══ DATA FOR PROCESSING ══
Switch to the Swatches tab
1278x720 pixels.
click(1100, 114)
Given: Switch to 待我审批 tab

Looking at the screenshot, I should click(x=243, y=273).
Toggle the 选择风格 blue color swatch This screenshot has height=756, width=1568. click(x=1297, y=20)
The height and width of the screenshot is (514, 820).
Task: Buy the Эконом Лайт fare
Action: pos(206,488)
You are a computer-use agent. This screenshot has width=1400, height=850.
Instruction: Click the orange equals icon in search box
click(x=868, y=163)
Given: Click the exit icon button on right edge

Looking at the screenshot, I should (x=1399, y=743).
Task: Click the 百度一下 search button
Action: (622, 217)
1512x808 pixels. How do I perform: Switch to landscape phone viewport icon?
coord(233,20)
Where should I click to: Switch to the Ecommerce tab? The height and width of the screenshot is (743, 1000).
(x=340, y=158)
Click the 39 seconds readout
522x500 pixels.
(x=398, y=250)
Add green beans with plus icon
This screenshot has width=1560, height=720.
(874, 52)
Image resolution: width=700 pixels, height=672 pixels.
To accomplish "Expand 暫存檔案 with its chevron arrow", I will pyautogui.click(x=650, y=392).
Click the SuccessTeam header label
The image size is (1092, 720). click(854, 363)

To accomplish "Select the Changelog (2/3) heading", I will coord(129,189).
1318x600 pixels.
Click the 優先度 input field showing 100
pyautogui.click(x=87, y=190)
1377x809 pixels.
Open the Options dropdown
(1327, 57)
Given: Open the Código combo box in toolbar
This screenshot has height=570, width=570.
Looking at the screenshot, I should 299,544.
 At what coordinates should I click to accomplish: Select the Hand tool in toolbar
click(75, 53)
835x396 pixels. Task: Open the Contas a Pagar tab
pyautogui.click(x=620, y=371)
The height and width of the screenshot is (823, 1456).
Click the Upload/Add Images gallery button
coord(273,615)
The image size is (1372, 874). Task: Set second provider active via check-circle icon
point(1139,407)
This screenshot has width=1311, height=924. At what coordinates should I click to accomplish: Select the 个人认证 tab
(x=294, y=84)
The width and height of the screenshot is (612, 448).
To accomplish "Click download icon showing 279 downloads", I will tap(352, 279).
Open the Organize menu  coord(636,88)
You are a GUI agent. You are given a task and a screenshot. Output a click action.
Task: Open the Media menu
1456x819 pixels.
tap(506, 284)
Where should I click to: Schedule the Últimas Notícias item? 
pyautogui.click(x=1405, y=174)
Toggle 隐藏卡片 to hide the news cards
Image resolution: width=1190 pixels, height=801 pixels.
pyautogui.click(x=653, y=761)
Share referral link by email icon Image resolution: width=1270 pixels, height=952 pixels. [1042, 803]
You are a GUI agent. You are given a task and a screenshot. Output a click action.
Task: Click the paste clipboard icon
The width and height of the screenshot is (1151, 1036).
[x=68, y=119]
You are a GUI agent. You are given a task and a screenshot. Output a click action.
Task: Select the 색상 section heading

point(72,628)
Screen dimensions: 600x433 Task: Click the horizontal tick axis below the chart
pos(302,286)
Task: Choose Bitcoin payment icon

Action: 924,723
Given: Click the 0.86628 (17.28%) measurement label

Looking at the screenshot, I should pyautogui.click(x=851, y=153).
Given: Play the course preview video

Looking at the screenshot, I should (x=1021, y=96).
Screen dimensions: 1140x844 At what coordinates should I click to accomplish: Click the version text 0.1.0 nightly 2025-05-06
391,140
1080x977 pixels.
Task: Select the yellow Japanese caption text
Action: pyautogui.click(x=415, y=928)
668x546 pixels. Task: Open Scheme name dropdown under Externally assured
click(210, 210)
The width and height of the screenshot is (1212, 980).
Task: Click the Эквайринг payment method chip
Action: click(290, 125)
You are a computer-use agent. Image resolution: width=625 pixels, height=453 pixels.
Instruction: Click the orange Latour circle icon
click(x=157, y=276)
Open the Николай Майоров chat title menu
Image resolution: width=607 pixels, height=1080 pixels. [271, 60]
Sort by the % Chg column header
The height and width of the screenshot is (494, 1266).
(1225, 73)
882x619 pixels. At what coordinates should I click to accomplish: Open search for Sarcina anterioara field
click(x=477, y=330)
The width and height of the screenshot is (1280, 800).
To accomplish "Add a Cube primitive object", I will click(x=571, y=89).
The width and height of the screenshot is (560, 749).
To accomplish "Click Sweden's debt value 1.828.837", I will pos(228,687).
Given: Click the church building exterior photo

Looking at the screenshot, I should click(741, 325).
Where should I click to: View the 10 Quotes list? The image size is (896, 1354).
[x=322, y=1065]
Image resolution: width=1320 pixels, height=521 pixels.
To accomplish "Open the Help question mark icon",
═══
Replace "Options" with "Settings" throughout the entries above, and reproduce them with every other detail unchanged.

* [ANSWER FOR THIS EXERCISE]:
Switch to the Swatches tab
1278x720 pixels.
click(1100, 114)
Given: Switch to 待我审批 tab

Looking at the screenshot, I should click(x=243, y=273).
Toggle the 选择风格 blue color swatch This screenshot has height=756, width=1568. click(x=1297, y=20)
The height and width of the screenshot is (514, 820).
Task: Buy the Эконом Лайт fare
Action: pos(206,488)
You are a computer-use agent. This screenshot has width=1400, height=850.
Instruction: Click the orange equals icon in search box
click(x=868, y=163)
Given: Click the exit icon button on right edge

Looking at the screenshot, I should (x=1399, y=743).
Task: Click the 百度一下 search button
Action: (622, 217)
1512x808 pixels. How do I perform: Switch to landscape phone viewport icon?
coord(233,20)
Where should I click to: Switch to the Ecommerce tab? The height and width of the screenshot is (743, 1000).
(x=340, y=158)
Click the 39 seconds readout
522x500 pixels.
(x=398, y=250)
Add green beans with plus icon
This screenshot has width=1560, height=720.
(874, 52)
Image resolution: width=700 pixels, height=672 pixels.
To accomplish "Expand 暫存檔案 with its chevron arrow", I will pyautogui.click(x=650, y=392).
Click the SuccessTeam header label
The image size is (1092, 720). click(854, 363)

To accomplish "Select the Changelog (2/3) heading", I will coord(129,189).
1318x600 pixels.
Click the 優先度 input field showing 100
pyautogui.click(x=87, y=190)
1377x809 pixels.
Open the Settings dropdown
(1327, 57)
Given: Open the Código combo box in toolbar
This screenshot has height=570, width=570.
Looking at the screenshot, I should 299,544.
 At what coordinates should I click to accomplish: Select the Hand tool in toolbar
click(75, 53)
835x396 pixels. Task: Open the Contas a Pagar tab
pyautogui.click(x=620, y=371)
The height and width of the screenshot is (823, 1456).
Click the Upload/Add Images gallery button
coord(273,615)
The image size is (1372, 874). Task: Set second provider active via check-circle icon
point(1139,407)
This screenshot has width=1311, height=924. At what coordinates should I click to accomplish: Select the 个人认证 tab
(x=294, y=84)
The width and height of the screenshot is (612, 448).
To accomplish "Click download icon showing 279 downloads", I will tap(352, 279).
Open the Organize menu  coord(636,88)
You are a GUI agent. You are given a task and a screenshot. Output a click action.
Task: Open the Media menu
1456x819 pixels.
tap(506, 284)
Where should I click to: Schedule the Últimas Notícias item? 
pyautogui.click(x=1405, y=174)
Toggle 隐藏卡片 to hide the news cards
Image resolution: width=1190 pixels, height=801 pixels.
pyautogui.click(x=653, y=761)
Share referral link by email icon Image resolution: width=1270 pixels, height=952 pixels. [1042, 803]
You are a GUI agent. You are given a task and a screenshot. Output a click action.
Task: Click the paste clipboard icon
The width and height of the screenshot is (1151, 1036).
[x=68, y=119]
You are a GUI agent. You are given a task and a screenshot. Output a click action.
Task: Select the 색상 section heading

point(72,628)
Screen dimensions: 600x433 Task: Click the horizontal tick axis below the chart
pos(302,286)
Task: Choose Bitcoin payment icon

Action: 924,723
Given: Click the 0.86628 (17.28%) measurement label

Looking at the screenshot, I should pyautogui.click(x=851, y=153).
Given: Play the course preview video

Looking at the screenshot, I should (x=1021, y=96).
Screen dimensions: 1140x844 At what coordinates should I click to accomplish: Click the version text 0.1.0 nightly 2025-05-06
391,140
1080x977 pixels.
Task: Select the yellow Japanese caption text
Action: pyautogui.click(x=415, y=928)
668x546 pixels. Task: Open Scheme name dropdown under Externally assured
click(210, 210)
The width and height of the screenshot is (1212, 980).
Task: Click the Эквайринг payment method chip
Action: click(290, 125)
You are a computer-use agent. Image resolution: width=625 pixels, height=453 pixels.
Instruction: Click the orange Latour circle icon
click(x=157, y=276)
Open the Николай Майоров chat title menu
Image resolution: width=607 pixels, height=1080 pixels. [271, 60]
Sort by the % Chg column header
The height and width of the screenshot is (494, 1266).
(1225, 73)
882x619 pixels. At what coordinates should I click to accomplish: Open search for Sarcina anterioara field
click(x=477, y=330)
The width and height of the screenshot is (1280, 800).
To accomplish "Add a Cube primitive object", I will click(x=571, y=89).
The width and height of the screenshot is (560, 749).
To accomplish "Click Sweden's debt value 1.828.837", I will pos(228,687).
Given: Click the church building exterior photo

Looking at the screenshot, I should click(741, 325).
Where should I click to: View the 10 Quotes list? The image size is (896, 1354).
[x=322, y=1065]
Image resolution: width=1320 pixels, height=521 pixels.
To accomplish "Open the Help question mark icon",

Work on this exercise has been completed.